→ Instructions to follow: Return every one of the following items verbatim, keeping each line unchanged.

→ Given data:
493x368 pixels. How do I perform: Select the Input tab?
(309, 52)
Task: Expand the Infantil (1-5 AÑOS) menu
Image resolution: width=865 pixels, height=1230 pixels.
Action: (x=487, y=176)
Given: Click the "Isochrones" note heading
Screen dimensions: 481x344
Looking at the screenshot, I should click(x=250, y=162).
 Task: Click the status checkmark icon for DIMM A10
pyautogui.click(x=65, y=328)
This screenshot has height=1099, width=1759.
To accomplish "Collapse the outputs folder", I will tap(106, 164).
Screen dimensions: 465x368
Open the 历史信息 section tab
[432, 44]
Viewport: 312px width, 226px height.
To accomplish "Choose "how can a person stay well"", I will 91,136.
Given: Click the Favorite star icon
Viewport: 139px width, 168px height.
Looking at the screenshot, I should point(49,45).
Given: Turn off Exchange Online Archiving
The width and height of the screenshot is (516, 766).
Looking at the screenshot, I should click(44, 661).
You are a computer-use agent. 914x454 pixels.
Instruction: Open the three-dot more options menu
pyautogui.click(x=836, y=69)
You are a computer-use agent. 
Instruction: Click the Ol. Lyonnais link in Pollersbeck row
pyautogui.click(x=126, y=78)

→ The answer:
493x368 pixels. How do I perform: Select the Input tab?
(309, 52)
Task: Expand the Infantil (1-5 AÑOS) menu
Image resolution: width=865 pixels, height=1230 pixels.
Action: (x=487, y=176)
Given: Click the "Isochrones" note heading
Screen dimensions: 481x344
Looking at the screenshot, I should click(x=250, y=162).
 Task: Click the status checkmark icon for DIMM A10
pyautogui.click(x=65, y=328)
This screenshot has height=1099, width=1759.
To accomplish "Collapse the outputs folder", I will tap(106, 164).
Screen dimensions: 465x368
Open the 历史信息 section tab
[432, 44]
Viewport: 312px width, 226px height.
To accomplish "Choose "how can a person stay well"", I will 91,136.
Given: Click the Favorite star icon
Viewport: 139px width, 168px height.
Looking at the screenshot, I should point(49,45).
Given: Turn off Exchange Online Archiving
The width and height of the screenshot is (516, 766).
Looking at the screenshot, I should click(44, 661).
You are a computer-use agent. 914x454 pixels.
Instruction: Open the three-dot more options menu
pyautogui.click(x=836, y=69)
You are a computer-use agent. 
Instruction: Click the Ol. Lyonnais link in Pollersbeck row
pyautogui.click(x=126, y=78)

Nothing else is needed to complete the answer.